What you need to do:
The stretch from the line with "This screenshot has height=623, width=1198." through the line with "Screen dimensions: 800x688" in the records below: write it out exactly, and nothing else.

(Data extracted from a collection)
####

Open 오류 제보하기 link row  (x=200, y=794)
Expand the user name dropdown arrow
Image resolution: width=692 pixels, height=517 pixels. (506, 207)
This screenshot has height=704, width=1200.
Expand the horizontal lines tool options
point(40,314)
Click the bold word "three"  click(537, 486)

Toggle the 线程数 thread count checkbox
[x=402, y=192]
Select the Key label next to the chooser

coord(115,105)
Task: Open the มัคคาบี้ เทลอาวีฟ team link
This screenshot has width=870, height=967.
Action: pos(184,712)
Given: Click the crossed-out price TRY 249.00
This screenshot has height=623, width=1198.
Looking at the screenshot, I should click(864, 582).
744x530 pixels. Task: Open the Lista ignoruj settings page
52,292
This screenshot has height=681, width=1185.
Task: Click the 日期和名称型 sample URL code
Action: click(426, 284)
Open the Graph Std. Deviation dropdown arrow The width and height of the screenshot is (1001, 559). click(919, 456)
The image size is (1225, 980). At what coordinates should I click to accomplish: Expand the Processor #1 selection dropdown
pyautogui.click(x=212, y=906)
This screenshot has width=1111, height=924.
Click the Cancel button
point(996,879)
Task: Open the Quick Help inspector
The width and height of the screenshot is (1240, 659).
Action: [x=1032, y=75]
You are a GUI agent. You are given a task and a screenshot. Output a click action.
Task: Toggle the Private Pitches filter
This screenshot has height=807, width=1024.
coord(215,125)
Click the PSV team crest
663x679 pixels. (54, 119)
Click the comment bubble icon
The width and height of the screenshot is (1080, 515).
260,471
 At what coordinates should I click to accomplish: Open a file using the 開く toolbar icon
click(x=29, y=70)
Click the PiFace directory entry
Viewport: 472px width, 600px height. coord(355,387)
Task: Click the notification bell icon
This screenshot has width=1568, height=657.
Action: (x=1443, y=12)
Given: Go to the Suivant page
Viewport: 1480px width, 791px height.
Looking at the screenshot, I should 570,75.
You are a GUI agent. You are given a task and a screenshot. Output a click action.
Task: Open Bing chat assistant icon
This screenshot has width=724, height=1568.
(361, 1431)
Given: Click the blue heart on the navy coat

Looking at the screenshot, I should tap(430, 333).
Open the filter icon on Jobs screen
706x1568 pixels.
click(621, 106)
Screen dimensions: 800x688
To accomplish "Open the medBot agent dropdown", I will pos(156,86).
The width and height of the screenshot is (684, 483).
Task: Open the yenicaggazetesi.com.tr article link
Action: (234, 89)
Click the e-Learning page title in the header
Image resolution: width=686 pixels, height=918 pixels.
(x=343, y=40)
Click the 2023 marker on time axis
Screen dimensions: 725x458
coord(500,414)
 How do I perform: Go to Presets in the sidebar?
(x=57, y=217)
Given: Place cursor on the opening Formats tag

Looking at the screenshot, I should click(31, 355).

####

Solution:
This screenshot has height=623, width=1198.
Looking at the screenshot, I should click(864, 582).
744x530 pixels. Task: Open the Lista ignoruj settings page
52,292
This screenshot has height=681, width=1185.
Task: Click the 日期和名称型 sample URL code
Action: click(426, 284)
Open the Graph Std. Deviation dropdown arrow The width and height of the screenshot is (1001, 559). click(919, 456)
The image size is (1225, 980). At what coordinates should I click to accomplish: Expand the Processor #1 selection dropdown
pyautogui.click(x=212, y=906)
This screenshot has width=1111, height=924.
Click the Cancel button
point(996,879)
Task: Open the Quick Help inspector
The width and height of the screenshot is (1240, 659).
Action: [x=1032, y=75]
You are a GUI agent. You are given a task and a screenshot. Output a click action.
Task: Toggle the Private Pitches filter
This screenshot has height=807, width=1024.
coord(215,125)
Click the PSV team crest
663x679 pixels. (54, 119)
Click the comment bubble icon
The width and height of the screenshot is (1080, 515).
260,471
 At what coordinates should I click to accomplish: Open a file using the 開く toolbar icon
click(x=29, y=70)
Click the PiFace directory entry
Viewport: 472px width, 600px height. coord(355,387)
Task: Click the notification bell icon
This screenshot has width=1568, height=657.
Action: (x=1443, y=12)
Given: Go to the Suivant page
Viewport: 1480px width, 791px height.
Looking at the screenshot, I should 570,75.
You are a GUI agent. You are given a task and a screenshot. Output a click action.
Task: Open Bing chat assistant icon
This screenshot has width=724, height=1568.
(361, 1431)
Given: Click the blue heart on the navy coat

Looking at the screenshot, I should tap(430, 333).
Open the filter icon on Jobs screen
706x1568 pixels.
click(621, 106)
Screen dimensions: 800x688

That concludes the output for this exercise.